TAREFAS PROPOSTAS –
- 1) Segundo o texto sobre religião nas diásporas asiáticas, em que período o cristianismo voltou a ser permitido no Japão?
- 2) Prossiga o texto sobre religião nas diásporas asiáticas a partir da última frase apresentada.

A religião, ao longo da história, envolveu culturas e a política de diversos povos, sendo intrínseca à sociedade. O leste-asiático viveu relações conturbadas com as religiões cristãs, que foram extremamente rechaçadas e seus adeptos perseguidos. No Japão, o cristianismo só voltou a ser permitido em meados do século XIX, juntamente com a modernização do país. Outro caso foi a Revolução Cultural da China, quando diversas práticas religiosas foram proibidas e igrejas destruídas. 

A política, assim, sempre esteve atenta à diversidade religiosa dessa região do continente asiático. O medo da crescente influência do ocidente promoveu a perseguição às religiões cristãs, a ocultação dessas práticas e a fuga de alguns indivíduos de seus países de origem. Apesar da expansão do cristianismo em países asiáticos, ainda hoje existe uma grande resistência e preocupação de alguns estadistas acerca dessas conversões. Buscaremos aqui observar alguns pontos sobre os fenômenos que englobam esse escopo nas diásporas asiáticas dos séculos XX e XXI.

A diáspora chinesa no Brasil ocorreu em alguns períodos, iniciando com a primeira excursão em solo carioca no início do século XIX e posteriormente a migração mais ampla ao longo do século XX. No período do pós-Segunda Guerra, a adaptação de chineses à sociedade brasileira se deu por um intermédio forte da Igreja católica, como por exemplo através da Missão Católica Chinesa. A também conhecida Paróquia Pessoal Chinesa Sagrada Família, pertencente à arquidiocese de São Paulo, vem trabalhando no acolhimento de imigrantes desde a década de 60, alguns anos após trazer padres chineses para atuar no Brasil.

DADOS EXIBIDOS –
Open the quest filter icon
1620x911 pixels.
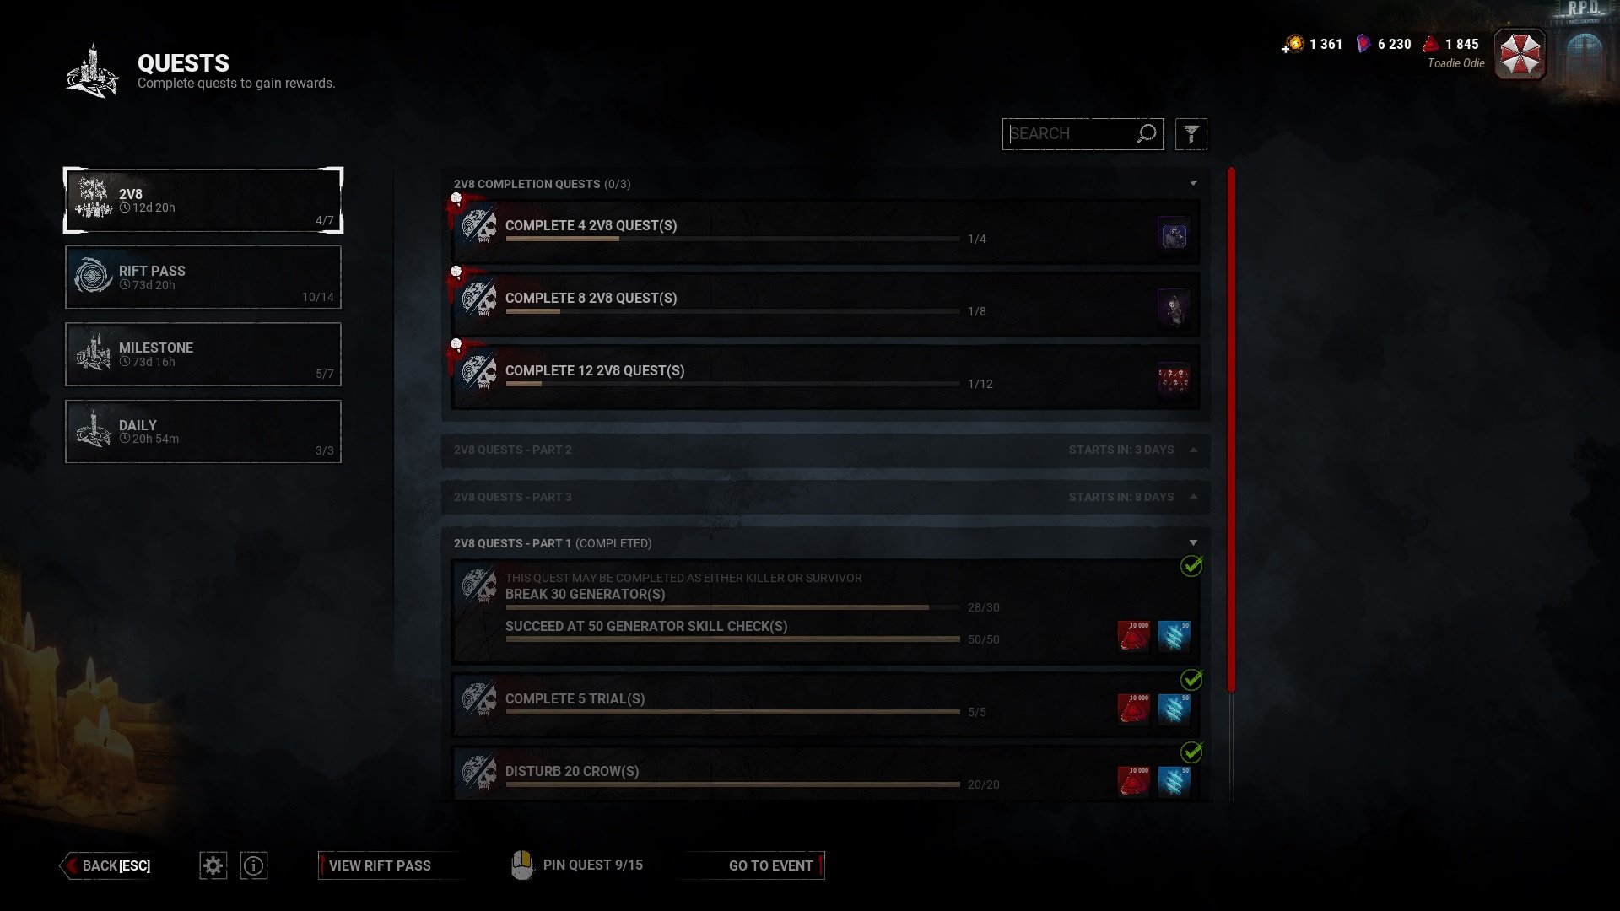coord(1191,134)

RESPOSTAS FORNECIDAS –
- 1) Em meados do século XIX, juntamente com a modernização do país.

- 2)
A Paróquia Pessoal Chinesa Sagrada Família, também conhecida como Missão Católica Chinesa (MCC), pertence à Arquidiocese de São Paulo (Região Episcopal Sé). Fonte: missaocatolicachinesa.org.br

Ao longo desse período, além de visar a integração dos chineses ao novo país, também foi um objetivo a conservação de alguns traços culturais. Os padres, trazidos pela Missão Católica, foram responsáveis pela criação da primeira escola chinesa em São Paulo e da reunião de um dos maiores acervos audiovisuais e literários chineses na América Latina. Também foi criado um grupo jovem com fins de evangelização, que por conta da proximidade com a colônia acabou virando referência para encontros nessa comunidade.

Além da Igreja Católica, a Igreja Evangélica também se mostra presente auxiliando na adaptação de imigrantes. Não é o objetivo deste texto discutir os possíveis motivos do interesse dessas instituições nesses indivíduos e seus processos de integração à sociedade. Contudo, é interessante pontuar alguns detalhes desse movimento e seus efeitos na manutenção cultural desses sujeitos. 

A religiosidade de países do leste-asiático se construiu de maneira diferente das religiões com base no cristianismo, judaísmo e islamismo. A mescla entre diversas práticas e a assimilação destas à cultura local é um processo relativamente comum nessa região do mundo. Por exemplo: apesar de nem todos se definirem como budistas, é muito comum as práticas ritualísticas fúnebres acompanharem as tradições do budismo. Isso ocorre sem o abandono de tradições filosóficas de movimentos anteriores, como o confucionismo e o taoísmo na China e o xintoísmo no Japão. Em sua maioria, essas populações acabam não reivindicando nenhuma religião para si, mas aceitam em seu repertório cultural diversas manifestações de crenças diferentes.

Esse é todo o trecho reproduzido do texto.